■ TASK OBJECTIVE
Write the records out again, exactly.
(DATA SECTION begins)
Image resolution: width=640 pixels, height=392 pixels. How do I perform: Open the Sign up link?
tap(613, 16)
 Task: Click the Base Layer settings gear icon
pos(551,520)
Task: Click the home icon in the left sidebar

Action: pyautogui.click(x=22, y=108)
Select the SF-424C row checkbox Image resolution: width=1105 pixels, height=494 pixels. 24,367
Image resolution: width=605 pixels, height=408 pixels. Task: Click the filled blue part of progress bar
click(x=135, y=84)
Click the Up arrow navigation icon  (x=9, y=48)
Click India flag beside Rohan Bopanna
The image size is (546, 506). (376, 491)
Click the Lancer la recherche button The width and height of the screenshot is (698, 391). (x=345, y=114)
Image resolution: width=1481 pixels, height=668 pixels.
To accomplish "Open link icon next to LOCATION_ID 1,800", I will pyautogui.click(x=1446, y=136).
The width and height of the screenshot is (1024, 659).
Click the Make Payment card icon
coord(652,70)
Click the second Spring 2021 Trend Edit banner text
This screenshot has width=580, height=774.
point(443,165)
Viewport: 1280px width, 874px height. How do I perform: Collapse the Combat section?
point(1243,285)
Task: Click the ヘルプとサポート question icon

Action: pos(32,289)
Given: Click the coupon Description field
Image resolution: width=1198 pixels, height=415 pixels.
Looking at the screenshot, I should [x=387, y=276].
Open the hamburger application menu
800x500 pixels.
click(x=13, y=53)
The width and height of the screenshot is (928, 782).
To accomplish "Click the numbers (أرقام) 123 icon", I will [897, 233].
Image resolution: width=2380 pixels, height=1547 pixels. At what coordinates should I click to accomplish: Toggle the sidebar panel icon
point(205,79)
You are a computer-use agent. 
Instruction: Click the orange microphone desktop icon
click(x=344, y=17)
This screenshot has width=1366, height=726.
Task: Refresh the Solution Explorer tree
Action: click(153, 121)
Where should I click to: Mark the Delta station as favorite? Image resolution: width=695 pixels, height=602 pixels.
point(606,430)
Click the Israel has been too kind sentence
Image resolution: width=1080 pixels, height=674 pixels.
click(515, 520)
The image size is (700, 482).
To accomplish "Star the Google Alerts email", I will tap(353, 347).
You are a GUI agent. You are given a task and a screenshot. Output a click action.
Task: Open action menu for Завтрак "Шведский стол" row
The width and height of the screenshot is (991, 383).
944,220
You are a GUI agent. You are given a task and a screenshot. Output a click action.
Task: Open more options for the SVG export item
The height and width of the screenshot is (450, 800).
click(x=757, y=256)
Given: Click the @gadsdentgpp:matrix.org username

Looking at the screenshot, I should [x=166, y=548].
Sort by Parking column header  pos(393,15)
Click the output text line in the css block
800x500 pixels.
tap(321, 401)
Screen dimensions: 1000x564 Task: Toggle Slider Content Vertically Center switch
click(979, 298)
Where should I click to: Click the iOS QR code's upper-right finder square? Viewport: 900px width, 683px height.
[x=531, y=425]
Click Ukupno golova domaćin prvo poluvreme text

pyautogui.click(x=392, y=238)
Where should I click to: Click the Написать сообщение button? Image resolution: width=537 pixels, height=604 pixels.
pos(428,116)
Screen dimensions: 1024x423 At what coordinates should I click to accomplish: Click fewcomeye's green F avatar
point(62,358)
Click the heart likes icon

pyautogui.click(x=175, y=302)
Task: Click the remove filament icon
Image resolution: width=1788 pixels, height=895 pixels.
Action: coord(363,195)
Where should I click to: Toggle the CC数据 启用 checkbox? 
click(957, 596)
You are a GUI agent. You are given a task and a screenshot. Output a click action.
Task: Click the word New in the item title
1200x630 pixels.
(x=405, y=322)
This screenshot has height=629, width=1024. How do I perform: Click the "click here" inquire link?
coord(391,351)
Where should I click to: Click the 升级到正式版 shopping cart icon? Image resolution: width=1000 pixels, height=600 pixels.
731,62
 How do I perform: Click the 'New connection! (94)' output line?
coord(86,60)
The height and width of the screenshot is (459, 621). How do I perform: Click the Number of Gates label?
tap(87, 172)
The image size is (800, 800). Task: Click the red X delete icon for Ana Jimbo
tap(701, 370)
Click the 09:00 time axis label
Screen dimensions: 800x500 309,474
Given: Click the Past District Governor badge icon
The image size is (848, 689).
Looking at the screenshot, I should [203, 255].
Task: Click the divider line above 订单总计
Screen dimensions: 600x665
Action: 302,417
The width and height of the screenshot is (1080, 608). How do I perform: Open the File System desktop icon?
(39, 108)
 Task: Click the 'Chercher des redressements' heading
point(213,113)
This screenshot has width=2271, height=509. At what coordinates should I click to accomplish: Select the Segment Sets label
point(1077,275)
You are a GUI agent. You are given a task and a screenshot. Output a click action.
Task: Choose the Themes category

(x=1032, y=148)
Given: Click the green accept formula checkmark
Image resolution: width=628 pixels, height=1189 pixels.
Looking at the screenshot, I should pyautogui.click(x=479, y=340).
(DATA SECTION ends)
■ WRITTEN RESPONSE
Image resolution: width=640 pixels, height=392 pixels. How do I perform: Open the Sign up link?
tap(613, 16)
 Task: Click the Base Layer settings gear icon
pos(551,520)
Task: Click the home icon in the left sidebar

Action: pyautogui.click(x=22, y=108)
Select the SF-424C row checkbox Image resolution: width=1105 pixels, height=494 pixels. 24,367
Image resolution: width=605 pixels, height=408 pixels. Task: Click the filled blue part of progress bar
click(x=135, y=84)
Click the Up arrow navigation icon  (x=9, y=48)
Click India flag beside Rohan Bopanna
The image size is (546, 506). (376, 491)
Click the Lancer la recherche button The width and height of the screenshot is (698, 391). (x=345, y=114)
Image resolution: width=1481 pixels, height=668 pixels.
To accomplish "Open link icon next to LOCATION_ID 1,800", I will pyautogui.click(x=1446, y=136).
The width and height of the screenshot is (1024, 659).
Click the Make Payment card icon
coord(652,70)
Click the second Spring 2021 Trend Edit banner text
This screenshot has width=580, height=774.
point(443,165)
Viewport: 1280px width, 874px height. How do I perform: Collapse the Combat section?
point(1243,285)
Task: Click the ヘルプとサポート question icon

Action: pos(32,289)
Given: Click the coupon Description field
Image resolution: width=1198 pixels, height=415 pixels.
Looking at the screenshot, I should [x=387, y=276].
Open the hamburger application menu
800x500 pixels.
click(x=13, y=53)
The width and height of the screenshot is (928, 782).
To accomplish "Click the numbers (أرقام) 123 icon", I will [897, 233].
Image resolution: width=2380 pixels, height=1547 pixels. At what coordinates should I click to accomplish: Toggle the sidebar panel icon
point(205,79)
You are a computer-use agent. 
Instruction: Click the orange microphone desktop icon
click(x=344, y=17)
This screenshot has width=1366, height=726.
Task: Refresh the Solution Explorer tree
Action: click(153, 121)
Where should I click to: Mark the Delta station as favorite? Image resolution: width=695 pixels, height=602 pixels.
point(606,430)
Click the Israel has been too kind sentence
Image resolution: width=1080 pixels, height=674 pixels.
click(515, 520)
The image size is (700, 482).
To accomplish "Star the Google Alerts email", I will tap(353, 347).
You are a GUI agent. You are given a task and a screenshot. Output a click action.
Task: Open action menu for Завтрак "Шведский стол" row
The width and height of the screenshot is (991, 383).
944,220
You are a GUI agent. You are given a task and a screenshot. Output a click action.
Task: Open more options for the SVG export item
The height and width of the screenshot is (450, 800).
click(x=757, y=256)
Given: Click the @gadsdentgpp:matrix.org username

Looking at the screenshot, I should [x=166, y=548].
Sort by Parking column header  pos(393,15)
Click the output text line in the css block
800x500 pixels.
tap(321, 401)
Screen dimensions: 1000x564 Task: Toggle Slider Content Vertically Center switch
click(979, 298)
Where should I click to: Click the iOS QR code's upper-right finder square? Viewport: 900px width, 683px height.
[x=531, y=425]
Click Ukupno golova domaćin prvo poluvreme text

pyautogui.click(x=392, y=238)
Where should I click to: Click the Написать сообщение button? Image resolution: width=537 pixels, height=604 pixels.
pos(428,116)
Screen dimensions: 1024x423 At what coordinates should I click to accomplish: Click fewcomeye's green F avatar
point(62,358)
Click the heart likes icon

pyautogui.click(x=175, y=302)
Task: Click the remove filament icon
Image resolution: width=1788 pixels, height=895 pixels.
Action: coord(363,195)
Where should I click to: Toggle the CC数据 启用 checkbox? 
click(957, 596)
You are a GUI agent. You are given a task and a screenshot. Output a click action.
Task: Click the word New in the item title
1200x630 pixels.
(x=405, y=322)
This screenshot has height=629, width=1024. How do I perform: Click the "click here" inquire link?
coord(391,351)
Where should I click to: Click the 升级到正式版 shopping cart icon? Image resolution: width=1000 pixels, height=600 pixels.
731,62
 How do I perform: Click the 'New connection! (94)' output line?
coord(86,60)
The height and width of the screenshot is (459, 621). How do I perform: Click the Number of Gates label?
tap(87, 172)
The image size is (800, 800). Task: Click the red X delete icon for Ana Jimbo
tap(701, 370)
Click the 09:00 time axis label
Screen dimensions: 800x500 309,474
Given: Click the Past District Governor badge icon
The image size is (848, 689).
Looking at the screenshot, I should [203, 255].
Task: Click the divider line above 订单总计
Screen dimensions: 600x665
Action: 302,417
The width and height of the screenshot is (1080, 608). How do I perform: Open the File System desktop icon?
(39, 108)
 Task: Click the 'Chercher des redressements' heading
point(213,113)
This screenshot has width=2271, height=509. At what coordinates should I click to accomplish: Select the Segment Sets label
point(1077,275)
You are a GUI agent. You are given a task and a screenshot. Output a click action.
Task: Choose the Themes category

(x=1032, y=148)
Given: Click the green accept formula checkmark
Image resolution: width=628 pixels, height=1189 pixels.
Looking at the screenshot, I should pyautogui.click(x=479, y=340).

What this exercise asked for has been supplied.